▶ [Exercise goal]: Name every distinct username that has a post header in the forum thread below about the LS6 block and intake.

▶ [Document segment]:
** Begin **
# LS6 Block & Intake



## Agenthol302 (May 18, 2011)

so a guy at my work said the GTO might have a LS6 block and intake because he thought all 04s came with them is this true? i ran the intake number on LS1tech and that came back as saying it was a Z06 LS6 intake. i could find anything on the block. any input?


----------



## GM4life (Mar 18, 2007)

By 2002 Most if not all LS1's used the LS6 block and intake.


----------



## jpalamar (Jul 22, 2008)

The LS6 block is slightly different(windows cast into the block between cylinders) and a bit stronger. Nothing too crazy. I would NEVER waste my money swapping an LS1 with an LS6. Just no real gains.

If you want to basically turn your LS1 into an LS6 just get 243 heads and a new cam.

I belive in 2001 GM put the LS6 intake mani on all LS1 motors.


----------



## Agenthol302 (May 18, 2011)
** End **
▶ [Data lines]:
** Begin **
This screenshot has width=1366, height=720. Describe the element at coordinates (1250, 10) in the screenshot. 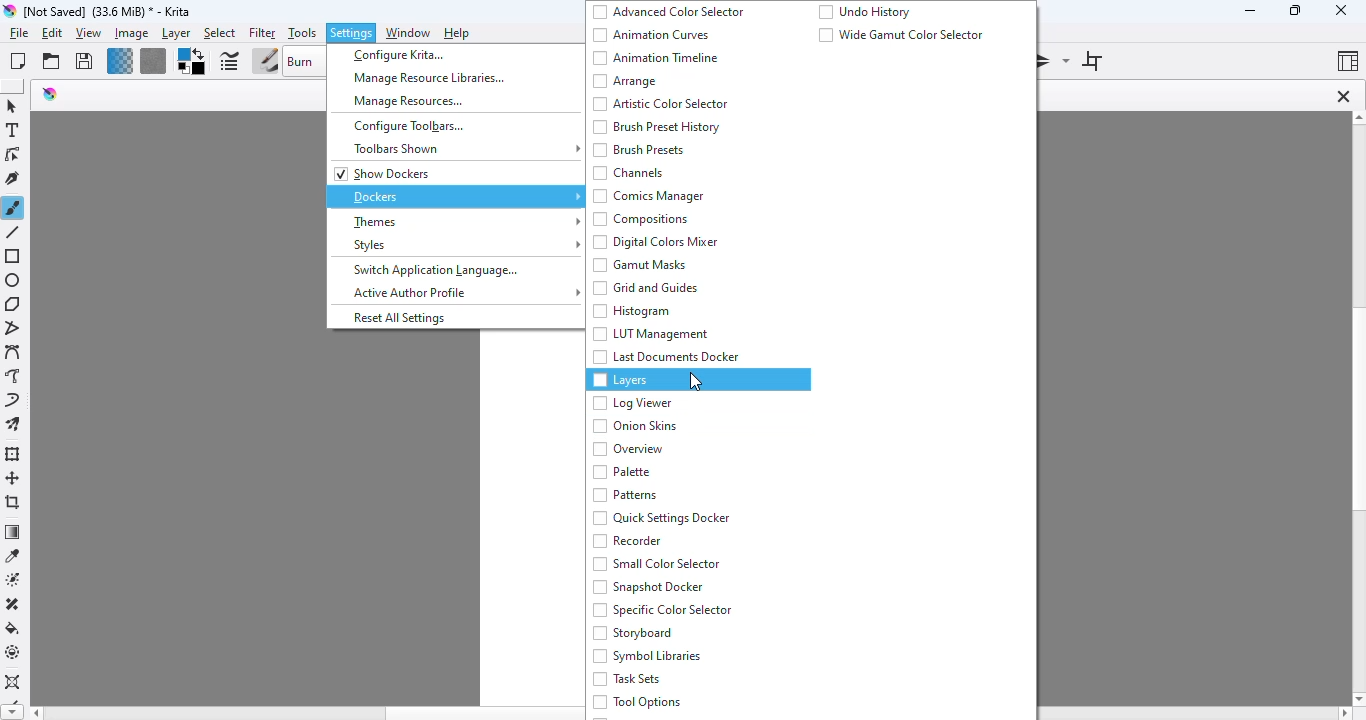

I see `minimize` at that location.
** End **
▶ [Task solution]:
Agenthol302
GM4life
jpalamar